■ SOURCE EXCERPT
>> start
The characteristic of Rabbi Emil Davidovič’s book collection is that almost all of the last rightful owners of the books it contains are to be located in Czechoslovakia of the "First Republic" and in the then German Reich.

Therefore, at first it seemed surprising how 17 identified copies of the Budapest Rabbinical Seminary had found their way into this collection so far. This fact can be explained by the special position of the "Protectorate of Bohemia and Moravia" in the last 12 months of the Second World War.

Cultural property, which the Nazis sought to protect from Allied air raids, was moved to remote regions (mines or remote castles). Occupied Czechoslovakia was also considered an area to which looted Reich German libraries had been shipped. Some castles in the Sudenten area and the so called ghetto in Theresienstadt served as storage sites. In parallel, property belonging to Jewish citizens of the “Protectorate” was gathered en masse in Prague - this was done via the so-called "Treuhandstelle" (trusteeship office). Cultural and academic institutions were kept running despite the war, as long as they were not banned, and this included the Jewish Museum in Prague. The Nazis took advantage of the existing infrastructure and the know-how of the employees there, and thus tens of thousands of expropriated objects were incorporated into the museum's holdings under duress, including arts and crafts, documents, ritual objects, but above all books.
>> end
■ SUPPLIED INFORMATION
>> start
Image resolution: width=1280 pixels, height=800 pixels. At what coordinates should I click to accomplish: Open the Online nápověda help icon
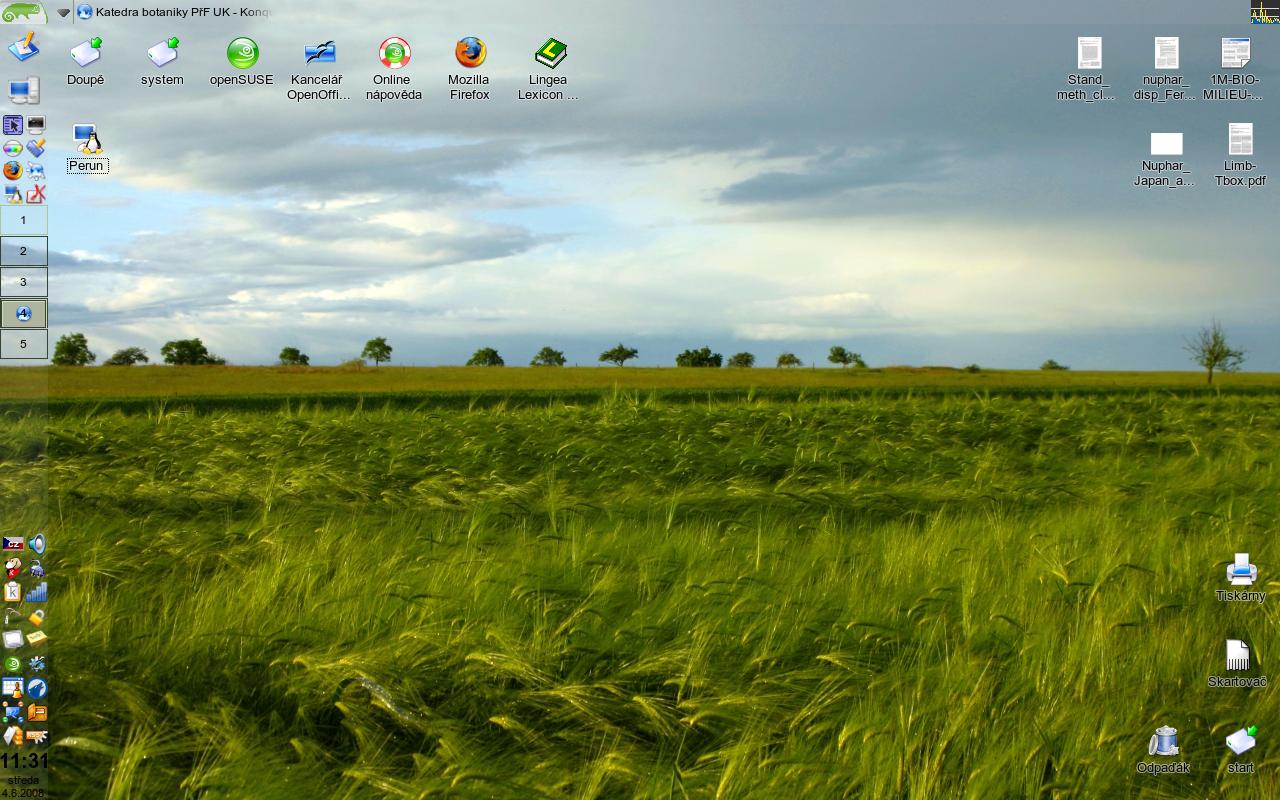tap(394, 54)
>> end
■ TASK TO COMPLETE
Can you write a continuation of the excerpt about Rabbi Emil Davidovič's book collection, picking up after its last sentence?

■ TASK ANSWER
Thus, from the point of view of the occupying forces, it seemed obvious that the books looted by the SS in Budapest in 1944 should first be taken to the "Protectorate", in order to be transferred to one of the Reich-German institutes for "enemy research" after the supposed German victory.

In a lightning-fast action, Hungary was invaded on March 19, 1944.  Building on his previous experience, Adolf Eichmann had also been entrusted with the task of organizing the deportation of Hungary's Jewish population to the death camps. In addition, countless Hungarians were deported to the German Reich for forced labor. In Czechoslovakia, too, the expansion and construction of armaments factories was planned in which Hungarian forced laborers were to be employed.

For official reasons, but possibly also for personal reasons, Eichmann showed an interest in Hebraica and Judaica. The occupation with "enemy research" was a prestigious field of activity and provided Eichmann, among others, with the authority to acquire the necessary material. This also explains why Eichmann had the library catalog handed over to him from the already reputable Budapest Rabbinical Seminary and selected several hundred volumes, which he presumably had shipped directly to the "Protectorate".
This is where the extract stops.